Dari kenyataan tersebut maka permasalahan yang kemudian diidentifikasi di sebagian besar SMP/MTs Kabupaten Magelang antara lain:
a. Pembelajaran yang ada di lapangan masih kurang sesuai dengan arahan dari kurikulum 2013 yang mengamanatkan pembelajaran IPA secara terpadu.
b. LKS yang dipergunakan oleh guru masih tipecook book(resep) sehingga siswa hanya melakukan apa yang ada di LKS, dan ada juga yang hanya sekedar menyampaikan tugas apa yang dikerjakan secara lisan.
c. Guru masih mengalami kebingungan dalaam mengimplementasikan pendekatan ilmiah dalam pembelajaran IPA.
d. Sebagian besar Lembar Kegiatan Siswa (LKS) masih berupa latihan soal, bukan penuntun penemuan konsep melalui kegiatan penyelidikan atau inkuiri.
e. Sebagian besar guru IPA SMP/MTs Kabupaten Magelang belum terampil dalam mengembangkan LKS sebagai pendukung pembelajaran dengan penuntun pembentukan konsep dengan berproses ilmiah.

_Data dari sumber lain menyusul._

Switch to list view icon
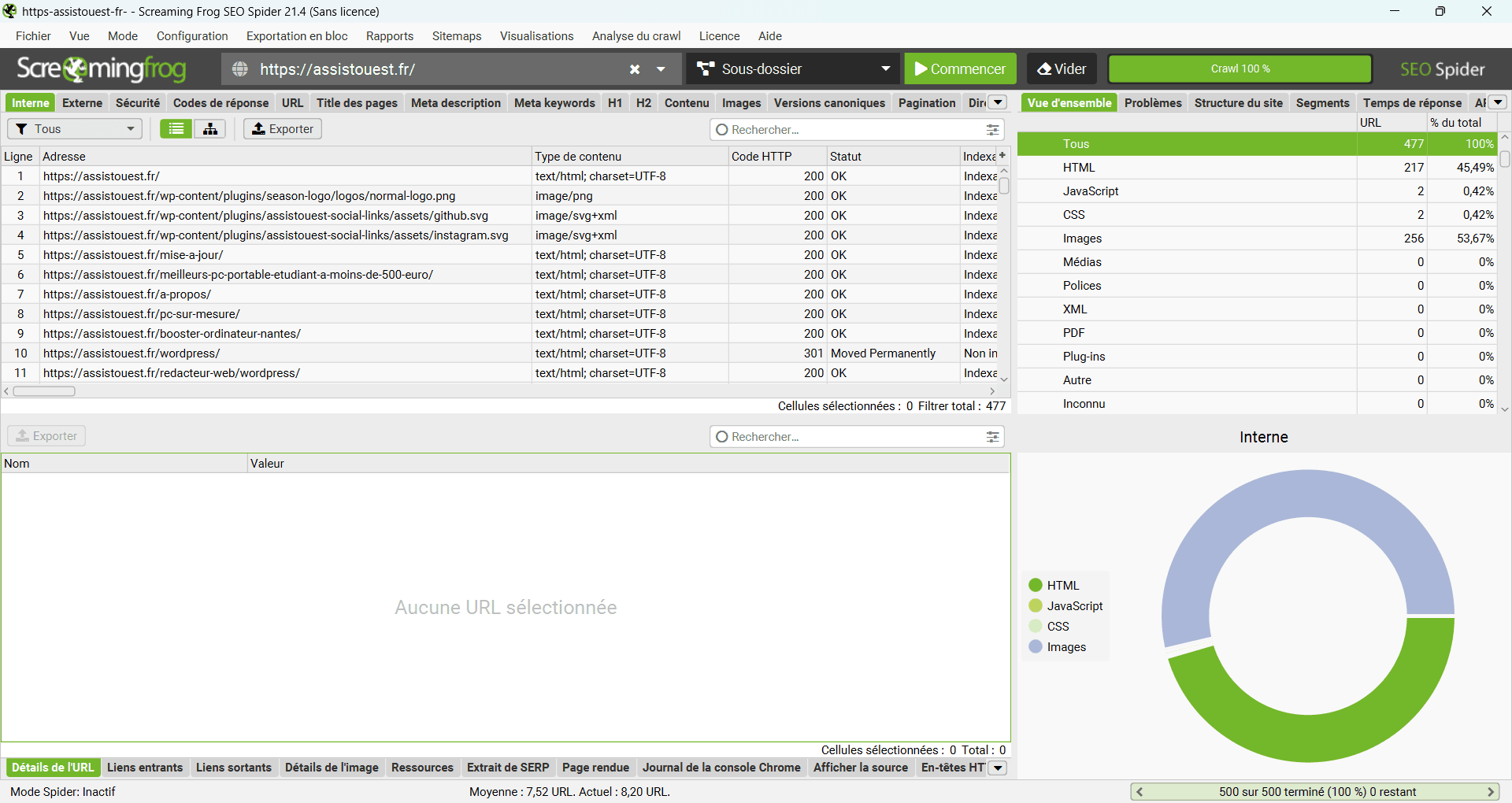Image resolution: width=1512 pixels, height=803 pixels. click(176, 129)
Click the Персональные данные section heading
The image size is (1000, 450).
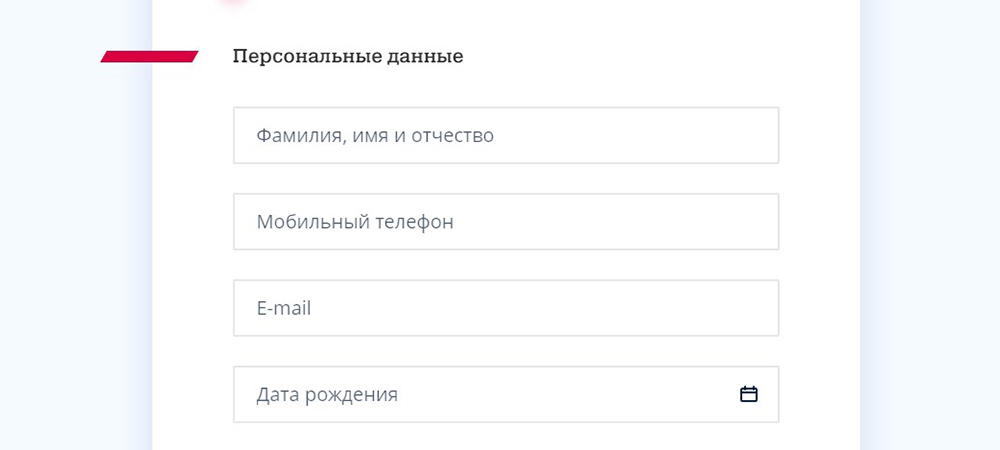coord(348,57)
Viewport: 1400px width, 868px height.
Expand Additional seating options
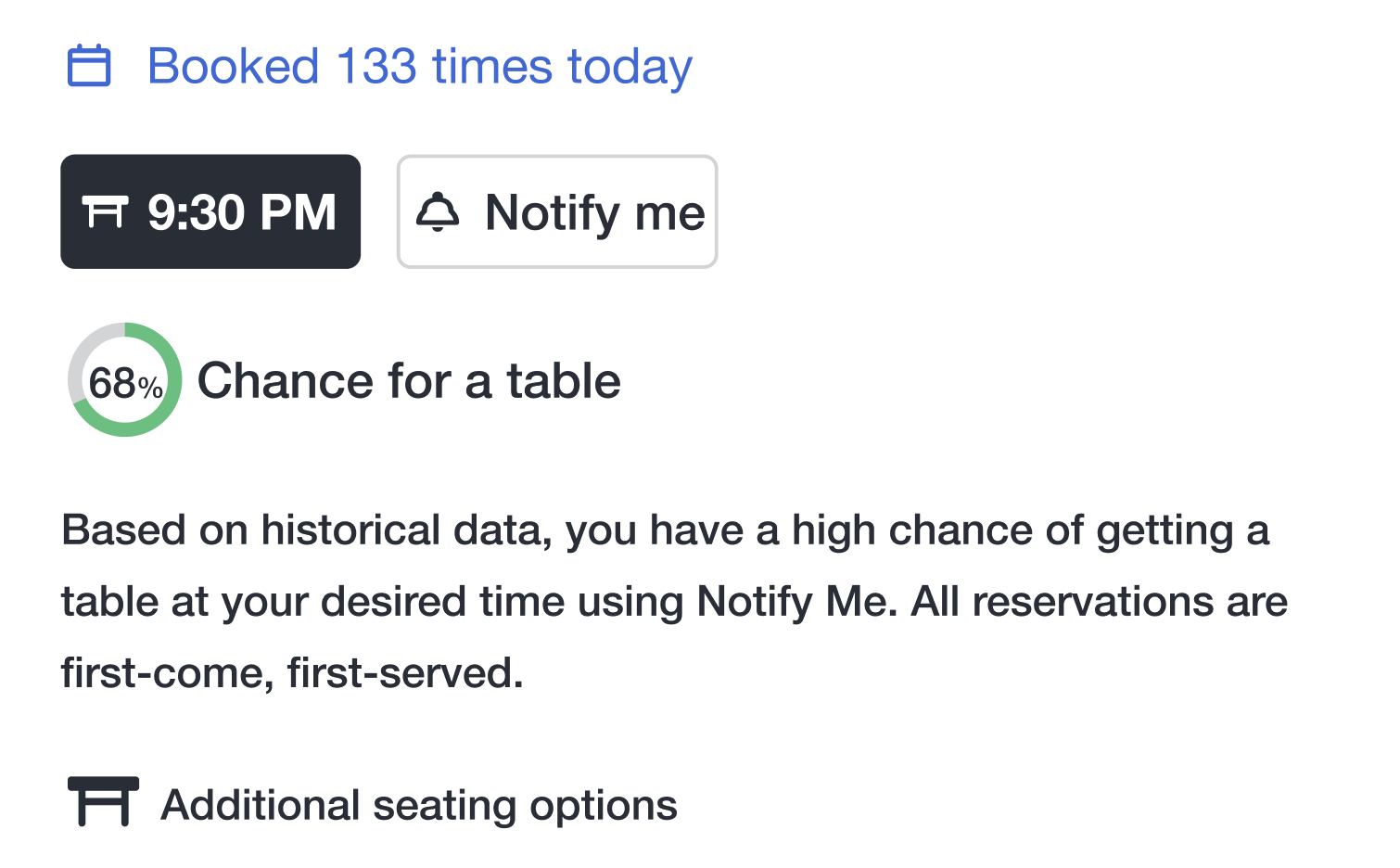coord(419,805)
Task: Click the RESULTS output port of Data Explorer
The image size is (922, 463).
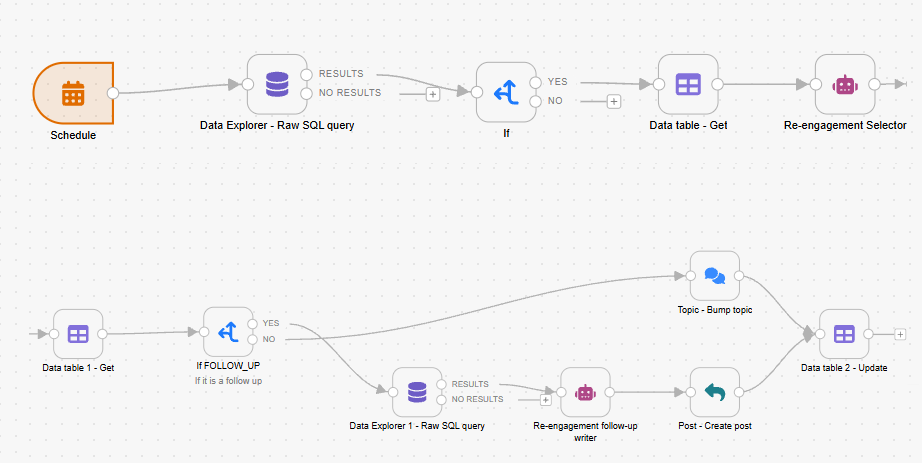Action: (306, 74)
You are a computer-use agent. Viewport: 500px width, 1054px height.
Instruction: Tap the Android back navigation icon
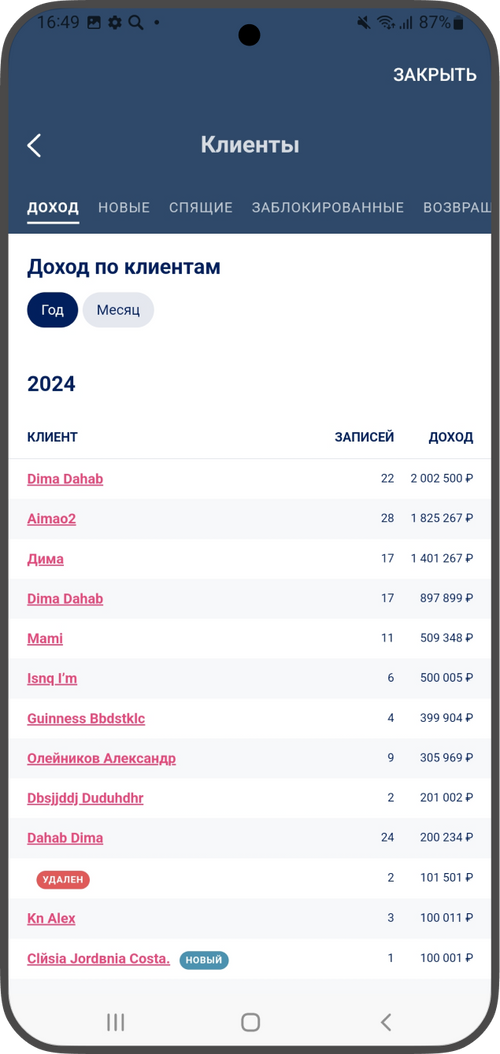[385, 1022]
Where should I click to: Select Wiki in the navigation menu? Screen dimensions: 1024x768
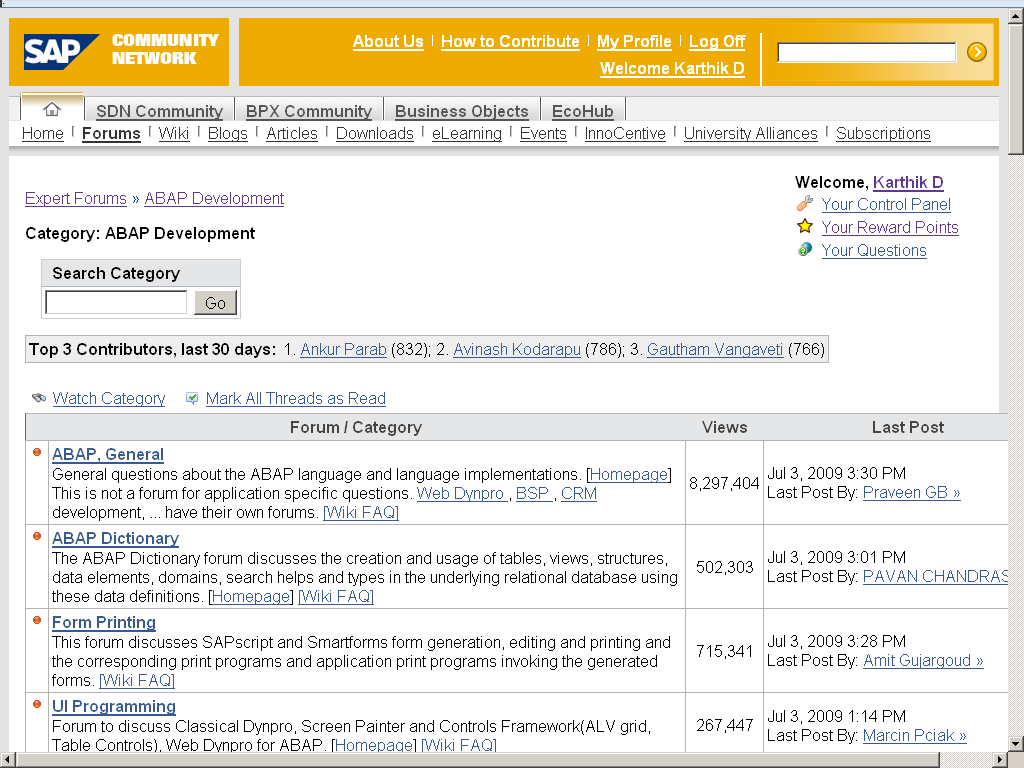pyautogui.click(x=174, y=133)
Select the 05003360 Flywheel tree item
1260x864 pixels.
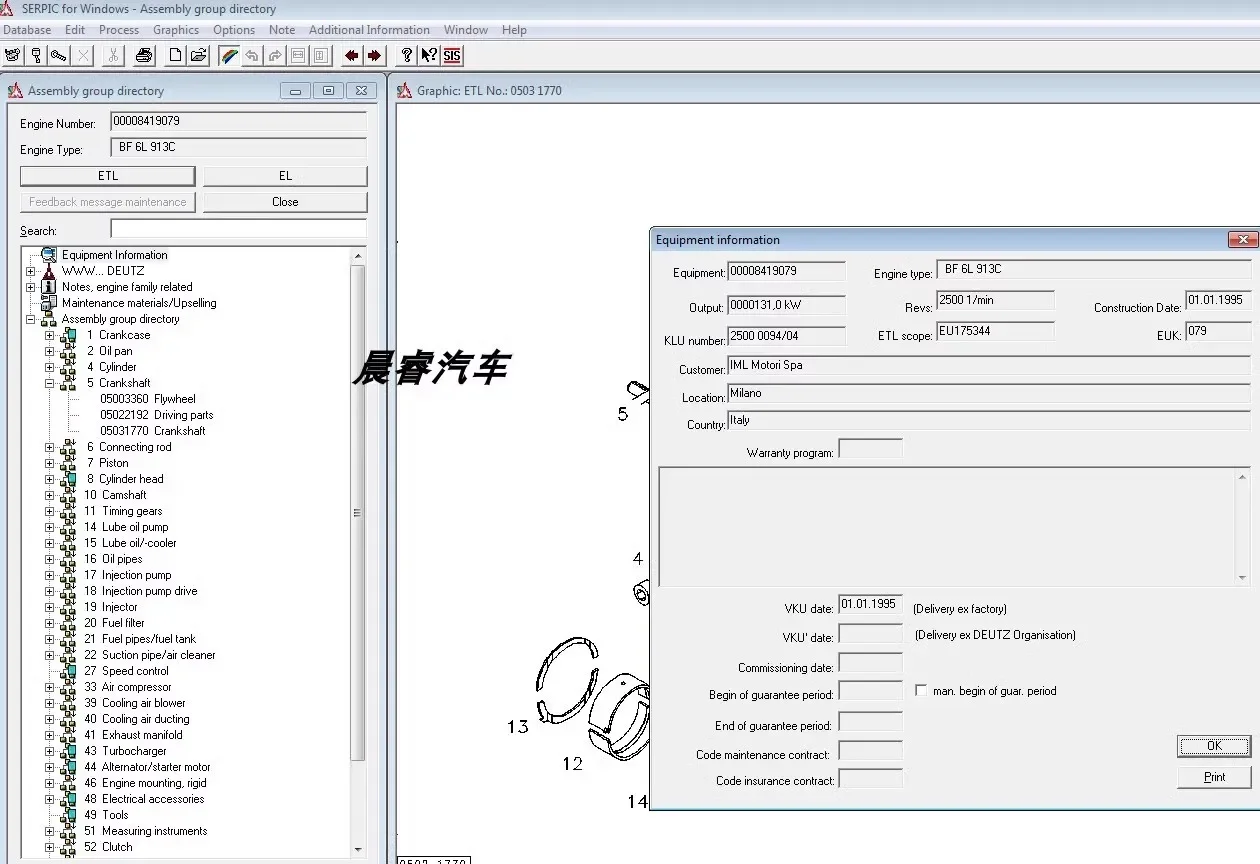click(147, 399)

f. Kreativitas sebagian besar guru IPA SMP/MTs Kabupaten Magelang masih belum dikembangkan dalam hal pengembangan ataupun pembuatan LKS penggunaannya dalam pembelajaran IPA.
g. Sebagian besar guru merasa kesulitan dalam mengembangkan LKS IPA Terpadu. Berdasarkan uraian di atas maka masalah yang dapat dirumuskan adalah bagaimana upaya peningkatan kemampuan guru IPA SMP/MTs Kabupaten Magelang melalui workshop pengembangan dan pengimplementasian LKS IPA SMP yang berpendekatan guided inquiry
agar dapat mendukung implementasi kurikulum 2013 yang menerapkan pendekatanscientific,
termasuk membelajarkan IPA dengan berinkuiri. Mengingat masalah tersebut penting untuk segera diatasi maka perlu dilaksanakan workshop pengembangan LKS IPA SMP berpendekatan guided inquiry sebagai upaya pengembangan thinking skill dan sikap ilmiah siswa untuk mendukung implementasi kurikulum 2013.